The boy, who was not yet born when his father, James, a network administrator working in Tower One, was killed in the World Trade Center attacks that morning, has asked if the family could get a second car so his father would come home or if the family could visit heaven.
“This year, he doesn’t want to talk about it,” said his mother, Debbie Carson. “He says he’s very sad. You can see the difference. Now he’s in school and plays sports and he sees everybody has a daddy and he doesn’t.”
The new hurdle the Carsons face is one that was prevalent Thursday night among the mothers of those not yet born or too young to understand the attacks, during the fourth annual boat trip on the Hudson River held by C.W. Post 9/11 Families Center at Long Island University in Brookville.
“It’s around 7 and 8 years of age that children go through a stage where they begin to understand logic,” said Thomas Demaria, the founder and director of the center.
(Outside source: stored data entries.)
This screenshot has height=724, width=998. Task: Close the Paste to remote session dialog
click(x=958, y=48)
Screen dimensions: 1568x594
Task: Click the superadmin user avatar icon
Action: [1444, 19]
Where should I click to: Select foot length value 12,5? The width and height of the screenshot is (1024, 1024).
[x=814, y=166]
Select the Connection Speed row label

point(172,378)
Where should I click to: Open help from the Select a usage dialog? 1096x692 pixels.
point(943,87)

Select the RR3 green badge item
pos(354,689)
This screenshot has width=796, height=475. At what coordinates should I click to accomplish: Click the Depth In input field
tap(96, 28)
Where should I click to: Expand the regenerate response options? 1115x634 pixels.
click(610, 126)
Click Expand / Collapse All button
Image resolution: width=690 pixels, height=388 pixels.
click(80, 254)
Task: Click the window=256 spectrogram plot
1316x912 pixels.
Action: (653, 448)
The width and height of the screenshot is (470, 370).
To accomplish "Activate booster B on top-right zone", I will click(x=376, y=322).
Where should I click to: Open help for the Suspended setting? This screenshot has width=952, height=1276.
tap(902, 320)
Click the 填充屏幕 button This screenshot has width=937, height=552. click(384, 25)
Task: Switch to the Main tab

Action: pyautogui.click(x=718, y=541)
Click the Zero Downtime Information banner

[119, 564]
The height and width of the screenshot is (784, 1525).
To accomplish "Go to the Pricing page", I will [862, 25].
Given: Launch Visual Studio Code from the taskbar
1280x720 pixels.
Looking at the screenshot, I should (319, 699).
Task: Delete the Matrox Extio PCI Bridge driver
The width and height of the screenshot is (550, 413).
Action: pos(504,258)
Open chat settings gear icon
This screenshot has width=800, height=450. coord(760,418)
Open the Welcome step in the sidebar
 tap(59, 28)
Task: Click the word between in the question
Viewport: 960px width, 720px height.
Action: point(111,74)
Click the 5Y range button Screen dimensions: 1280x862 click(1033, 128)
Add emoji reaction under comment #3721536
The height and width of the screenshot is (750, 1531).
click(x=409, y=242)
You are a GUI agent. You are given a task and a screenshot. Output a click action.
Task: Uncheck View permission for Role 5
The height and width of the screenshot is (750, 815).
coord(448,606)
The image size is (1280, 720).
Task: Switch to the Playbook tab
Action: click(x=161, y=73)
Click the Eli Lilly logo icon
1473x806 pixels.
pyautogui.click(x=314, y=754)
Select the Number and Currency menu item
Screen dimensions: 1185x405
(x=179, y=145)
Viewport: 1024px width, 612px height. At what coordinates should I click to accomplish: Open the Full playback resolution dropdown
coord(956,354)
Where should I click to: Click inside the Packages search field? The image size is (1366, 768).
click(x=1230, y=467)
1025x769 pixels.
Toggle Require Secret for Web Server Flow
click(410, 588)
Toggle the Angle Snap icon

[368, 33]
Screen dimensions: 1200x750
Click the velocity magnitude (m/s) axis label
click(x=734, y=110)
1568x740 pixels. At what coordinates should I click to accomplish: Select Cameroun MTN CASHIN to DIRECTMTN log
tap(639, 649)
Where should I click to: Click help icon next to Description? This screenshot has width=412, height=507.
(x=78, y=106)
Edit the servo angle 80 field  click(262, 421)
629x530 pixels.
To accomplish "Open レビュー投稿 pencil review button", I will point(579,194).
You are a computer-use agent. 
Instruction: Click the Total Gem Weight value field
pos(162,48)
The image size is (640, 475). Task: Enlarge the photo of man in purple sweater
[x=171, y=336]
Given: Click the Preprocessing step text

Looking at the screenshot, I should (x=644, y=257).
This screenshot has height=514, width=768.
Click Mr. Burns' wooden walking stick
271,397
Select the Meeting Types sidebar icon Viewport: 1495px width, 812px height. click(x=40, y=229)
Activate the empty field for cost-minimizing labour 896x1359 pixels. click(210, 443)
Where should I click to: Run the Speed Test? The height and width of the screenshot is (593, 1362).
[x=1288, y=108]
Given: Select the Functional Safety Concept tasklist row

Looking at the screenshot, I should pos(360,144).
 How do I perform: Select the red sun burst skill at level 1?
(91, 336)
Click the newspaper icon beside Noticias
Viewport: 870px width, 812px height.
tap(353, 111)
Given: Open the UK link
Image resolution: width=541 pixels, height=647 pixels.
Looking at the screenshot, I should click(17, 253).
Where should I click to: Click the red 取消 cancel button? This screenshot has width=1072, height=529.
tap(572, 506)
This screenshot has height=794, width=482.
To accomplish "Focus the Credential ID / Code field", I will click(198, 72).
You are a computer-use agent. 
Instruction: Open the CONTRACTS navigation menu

“It’s an age of curiosity. They still don’t know how to understand big concepts. They won’t understand a concept like terrorism, but they would understand the concept of people being angry and taking over planes and hitting towers,” he said. “They will understand that detail.”
The trip is a joint effort between the center and the FDNY for families who have found it hard to return to the place where they lost loved ones.
During the 90-minute cruise on a brisk, clear night on the Hudson River, five psychologists and several doctoral psychology students from the C.W. Post Campus of Long Island University offered support to 78 family members of people who died in the attacks.
As the sun set, they cruised down the Hudson past the Statue of Liberty and then stopped offshore in view of the World Trade Center site. There, families one-by-one dropped personal memorial wishes written on biodegradable paper and attached to shells.
There were about 20 children among the families, many of whom didn’t know each other before the attacks but have come together in their wake.